Gasification is one of the most effective methods for the production of energy and chemicals from biomass or carbon by-products as it is an extremely flexible process both in input and output.
At the input, its versatility is expressed in the fact that it can treat, and therefore manage, a multitude of raw materials, both homogeneous and mixed.
At the output, however, the versatility is expressed in the fact that the process generates syngas, made up of H2, CO and CH4, which can be used for numerous applications which are in themselves extremely different: from simple energy production to recombination to produce a chemical or to the decomposition and consequent isolation of the individual elements.
Furthermore, given the nature of the process, gasification can be carried out in total absence of emissions or generation of waste by-products.
IN order to produce urea by gasification, the gasification unit was integrated with a dry reforming reactor, to increase the hydrogen content in the output stream, and with a separation unit equipped with a palladium membrane for the separation of the hydrogen. Just as an example, the amount of dry H2 obtained from the gasification of walnut peels can vary from 31.3% to 47.5% by moles after the dry reforming reaction.
The quantity of hydrogen produced depends on the type of matrix treated and therefore on its gasification process.
The syngas obtained from gasification will be cleaned and desulfonated using a hydrodynamic cavitation scrubber: the washing water used in the process is entirely recycled.
The syngas produced during gasification will in turn be filtered with activated carbon or iron oxide filters to eliminate any traces of sulfur present in the gas; also in this case the quantity present will depend solely on the matrix subjected to gasification. This step is extremely important as sulfur tends to poison the catalysts, reducing or stopping the production of the desired final products which can be, for example, electricity, methanol or, via a Fischer-Tropsch sub-process, synthetic fuels.
In the urea production process, the syngas obtained from gasification will be used for the production of hydrogen and, subsequently, ammonia and then urea. Once hydrogen has been obtained as an intermediate or final product, the cleaned gas will contain variable quantities of methane which, thanks to a specific plasma, will be converted into syngas (CO +H2) via Dry reforming reaction.
The reactions that will occur with the plasma:
CH4 + CO2 —> 2CO + 2H2
Following dry reforming, the syngas is passed through a palladium membrane, which will selectively isolate the hydrogen from the rest of the gaseous mixture, thus allowing it to be captured.
The remaining syngas mixture will contain significant quantities of CO, so if water is added, we will have:
CO + H2O —> CO2 + H2
The hydrogen will be separated through a further passage in the palladium membrane and the remaining CO2 can be used for the synthesis of urea.
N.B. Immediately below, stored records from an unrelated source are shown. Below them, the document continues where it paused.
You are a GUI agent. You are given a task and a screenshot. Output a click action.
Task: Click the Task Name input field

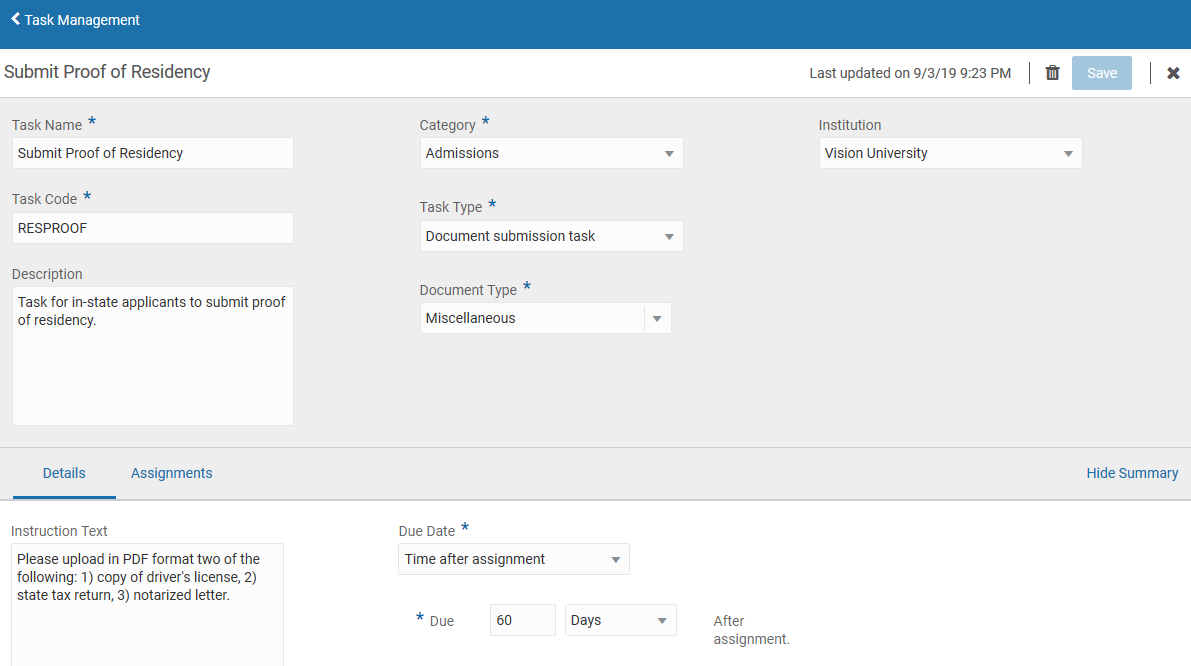point(153,154)
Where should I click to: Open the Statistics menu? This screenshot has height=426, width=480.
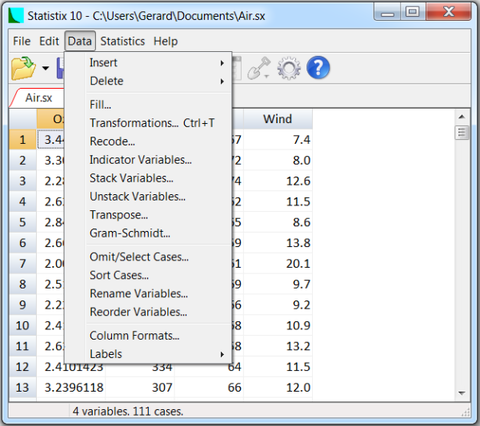[123, 41]
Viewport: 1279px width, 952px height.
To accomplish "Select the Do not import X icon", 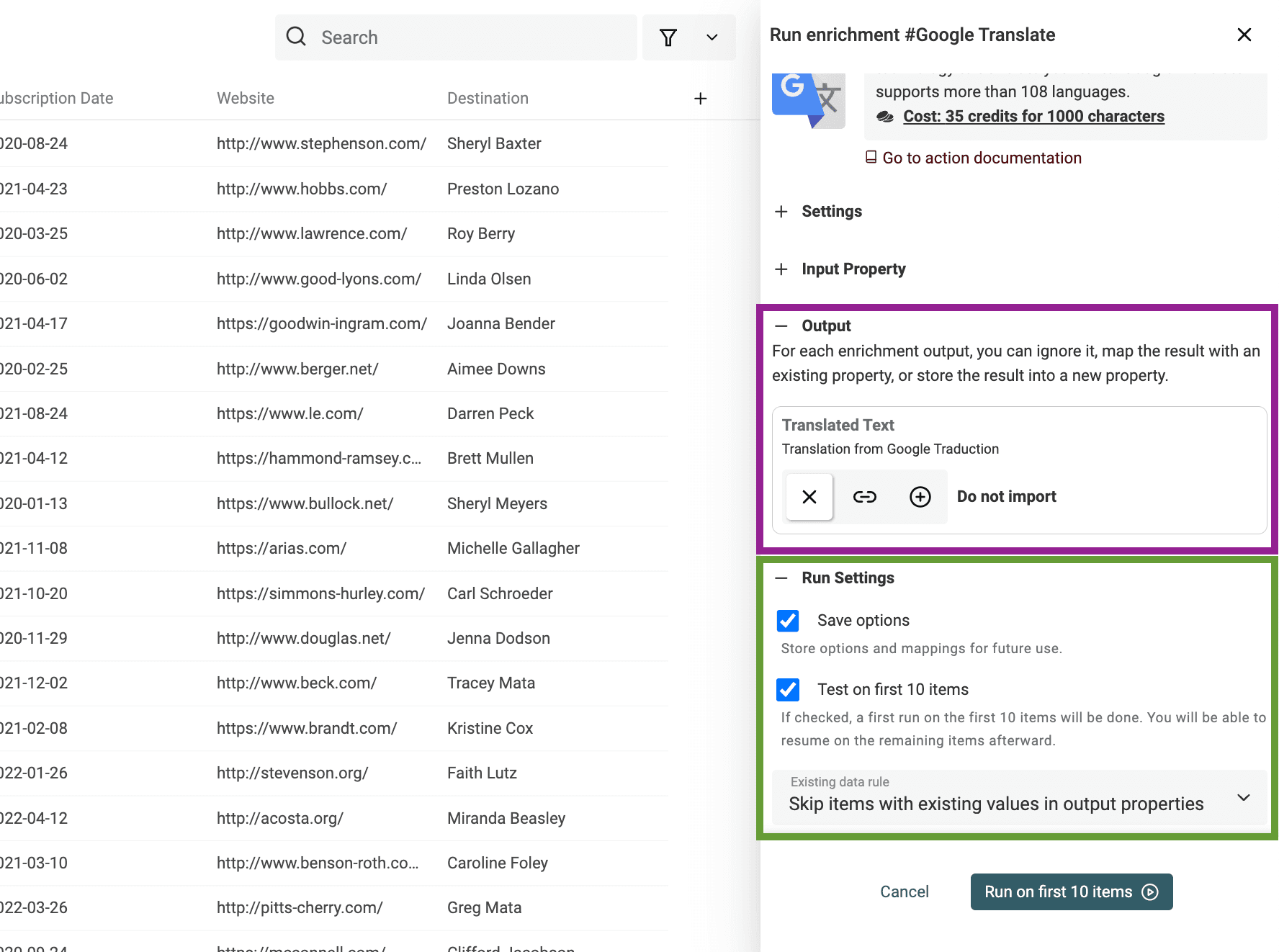I will tap(809, 497).
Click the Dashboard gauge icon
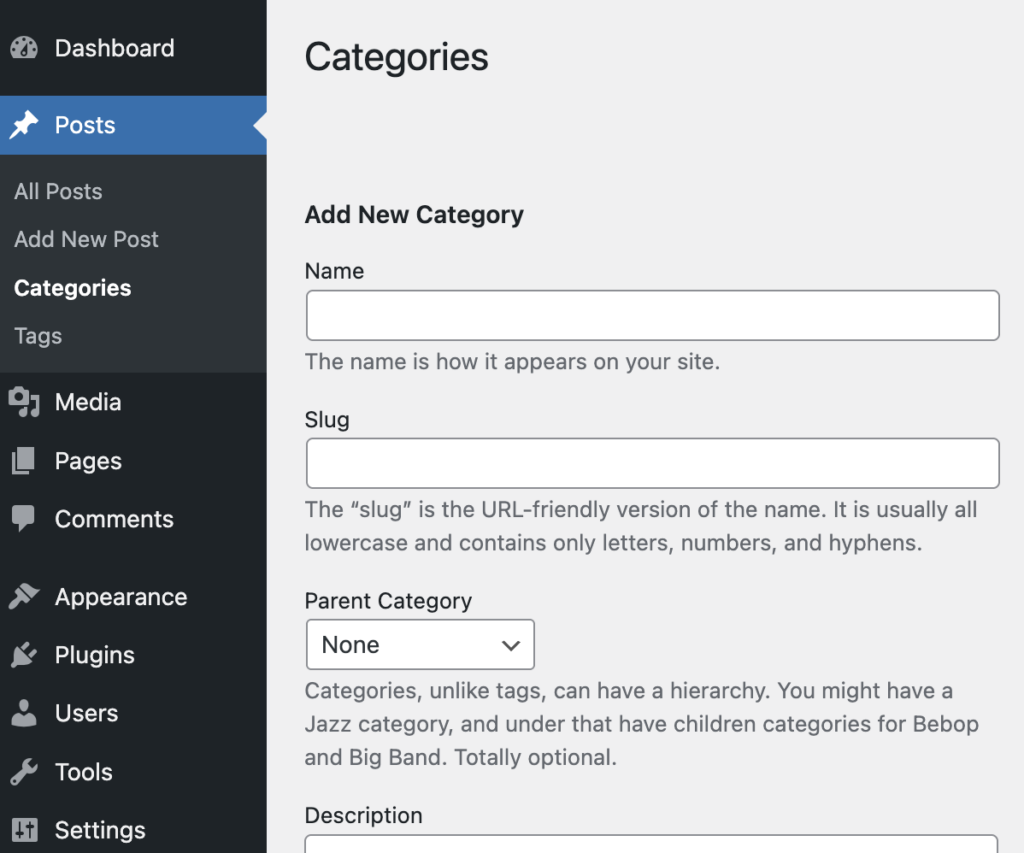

The hydrogen will be stored in special tanks, or reacted in another reactor to form further chemicals, such as ammonia and subsequently urea.
The use of hydrogen is characterized by great environmental compatibility, high efficiency, absence of carbon emissions and a wide range of applications. However, difficulties related to its transportation and storage tend to limit the development of the hydrogen industry.